JAKARTA – Bali United bakal menghadapi Malut United pada pekan kedua Super League 2025/2026. Pelatih Serdadu Tridatu Johnny Jansen ingatkan skuadnya untuk mewaspadai transisi permainan tim lawan.
Pertandingan antara Malut United vs Bali United itu sendiri berlangsung di Stadion Gelora Kie Raha, Ternate, Jumat (15/8) pukul 19.00 WIB.
Kedua tim sama-sama membutuhkan kemenangan, terlebih lagi Bali United yang memang gagal meraup poin penuh pada laga perdana pekan lalu, dimana Serdadu Tridatu ditahan imbang 1-1 oleh Persik Kediri.
Di sisi lain Malut United meraih poin sempurna atas Dewa United pekan lalu, mereka menang dengan skor 3-1.
Keadaan tersebut disoroti betul oleh Bali United, bahkan Jansen menilai Malut United punya kekuatan dalam hal transisi, yang bisa membahayakan timnya.
“Oke, ini yang sudah sering kita bicarakan. Salah satu kualitas besar mereka adalah transisi. ika kita terlalu mudah kehilangan bola, mereka punya pemain-pemain cepat yang bisa berlari di belakang para bek kita,” ungkap Jansen, seperti dikutip Holopis.com dari situs resmi Super League.

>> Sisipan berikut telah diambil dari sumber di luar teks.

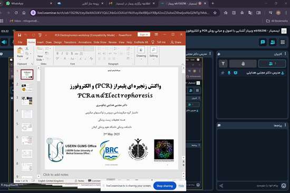The height and width of the screenshot is (193, 290).
Task: Click the users panel icon in webinar toolbar
Action: 273,42
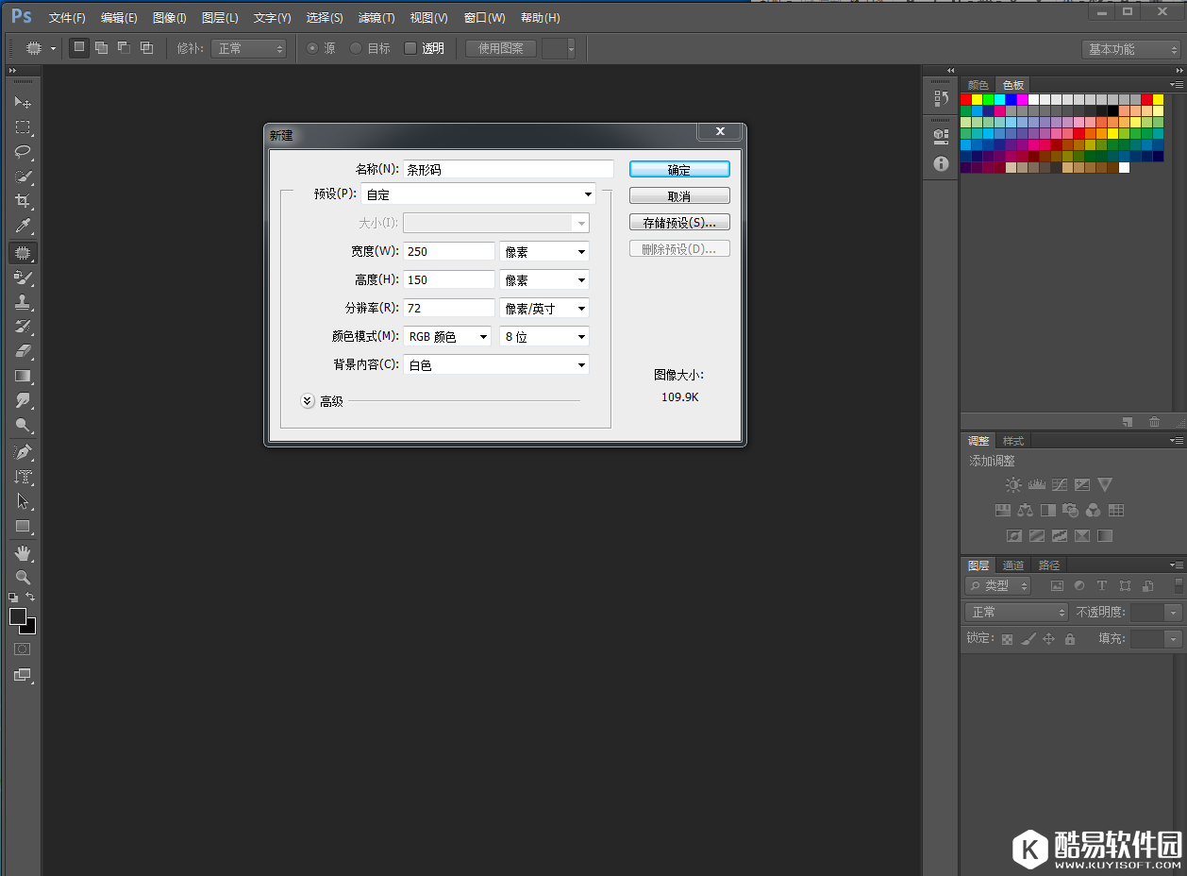Click the 宽度 width input field

tap(449, 251)
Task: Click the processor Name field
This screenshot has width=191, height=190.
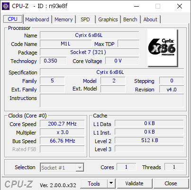Action: (x=90, y=35)
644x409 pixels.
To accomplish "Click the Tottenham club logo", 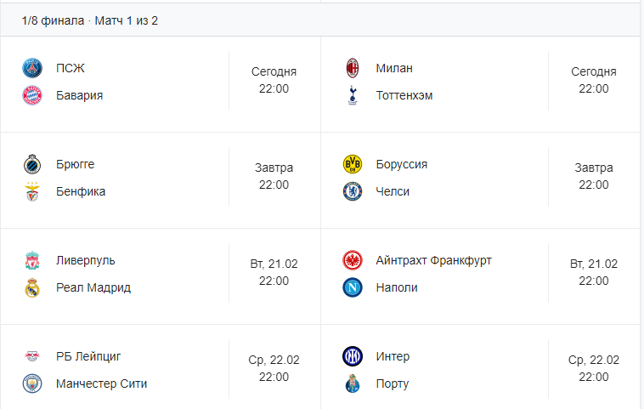I will (x=353, y=95).
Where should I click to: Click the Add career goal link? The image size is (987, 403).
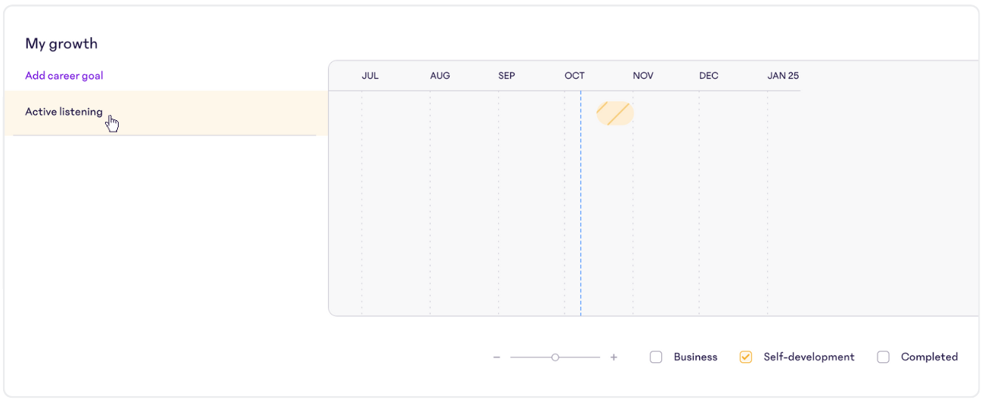[x=64, y=76]
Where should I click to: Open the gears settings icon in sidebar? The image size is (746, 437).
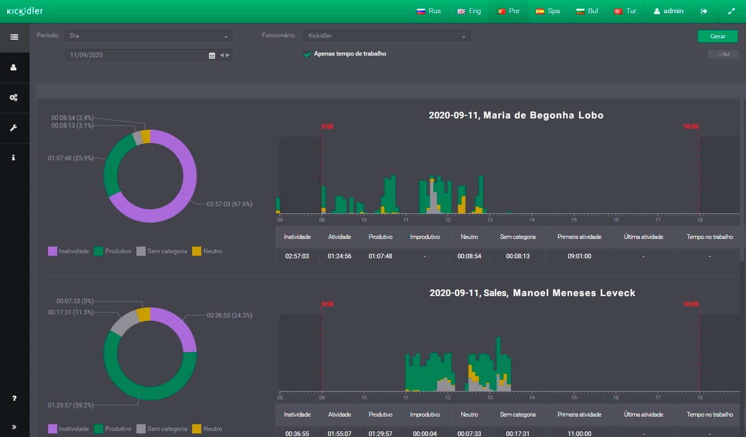point(14,98)
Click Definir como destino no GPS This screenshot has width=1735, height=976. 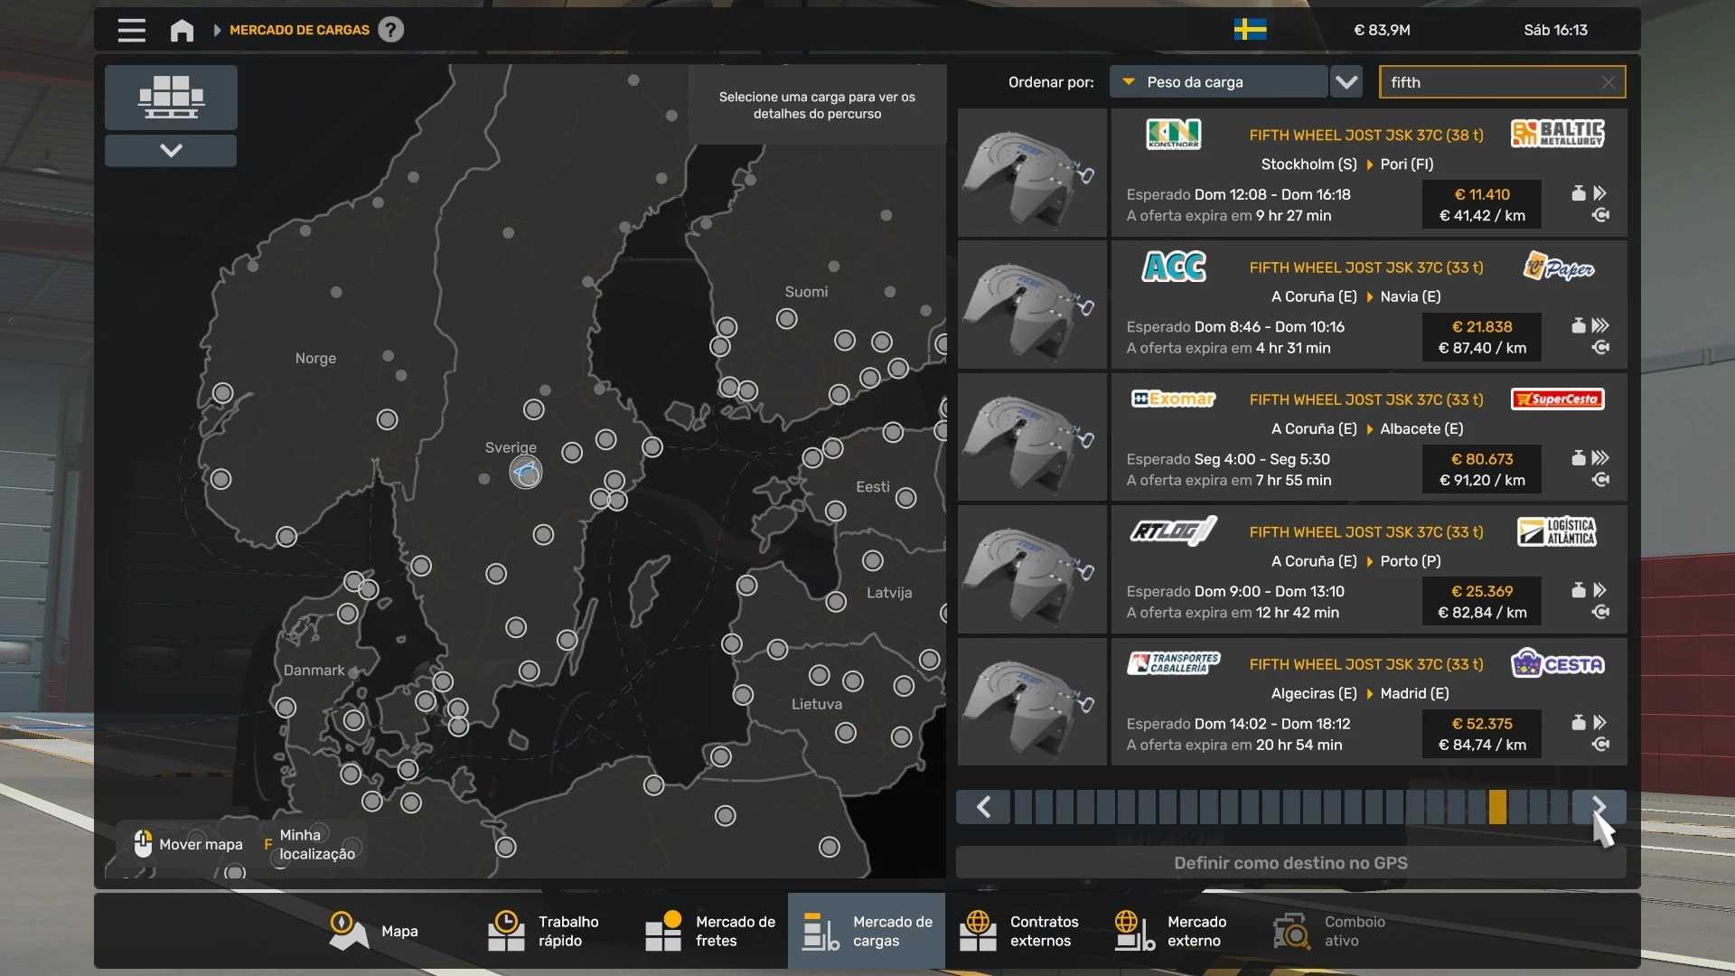(x=1290, y=863)
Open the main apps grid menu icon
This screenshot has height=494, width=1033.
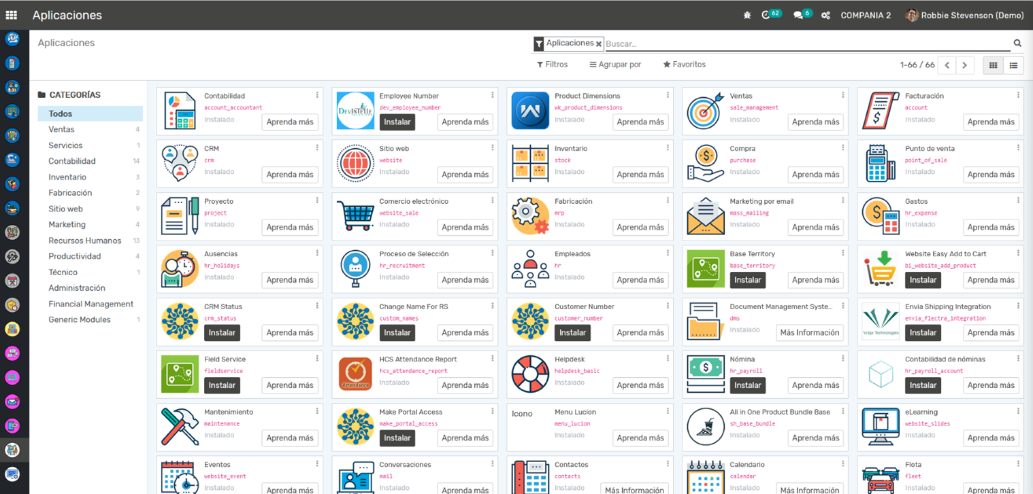(11, 15)
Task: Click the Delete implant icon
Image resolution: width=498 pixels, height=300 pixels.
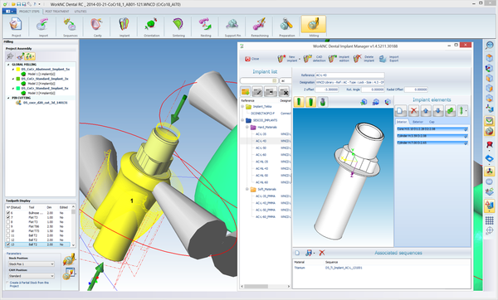Action: (364, 59)
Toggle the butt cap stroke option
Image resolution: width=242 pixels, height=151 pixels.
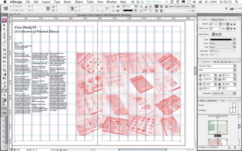[228, 24]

Lebih lanjut, Jansen menekankan Bali United harus siap saat transisi Malut United itu terjadi.
“Jadi, kita harus siap dalam pertahanan transisi. Kita harus siap jika kehilangan bola untuk langsung memberi tekanan pada bola sehingga mereka tidak bisa memainkan transisi mereka,” ujarnya lagi.
Jansen sudah menyiapkan strategi untuk menetralisir transisi cepat Malut United. Ia menugaskan Brandon Wilson dan rekan-rekan agar memberikan tekanan sebelum lawan melancarkan serangan balik.
“Tapi ini tidak akan mudah karena itu adalah salah satu kualitas utama mereka. Sementara itu, kualitas kita adalah menguasai bola dan menciptakan peluang,” ucap Jansen.
“Hal yang bisa kita lakukan lebih baik adalah saat transisi, memberi tekanan yang lebih baik pada bola,” imbuh mantan nakhoda PEC Zwolle ini.
“Dan jika kita tidak menguasai bola, mungkin kita bisa membuat formasi lebih rapat agar tidak memberikan terlalu banyak ruang,” tandas Jansen.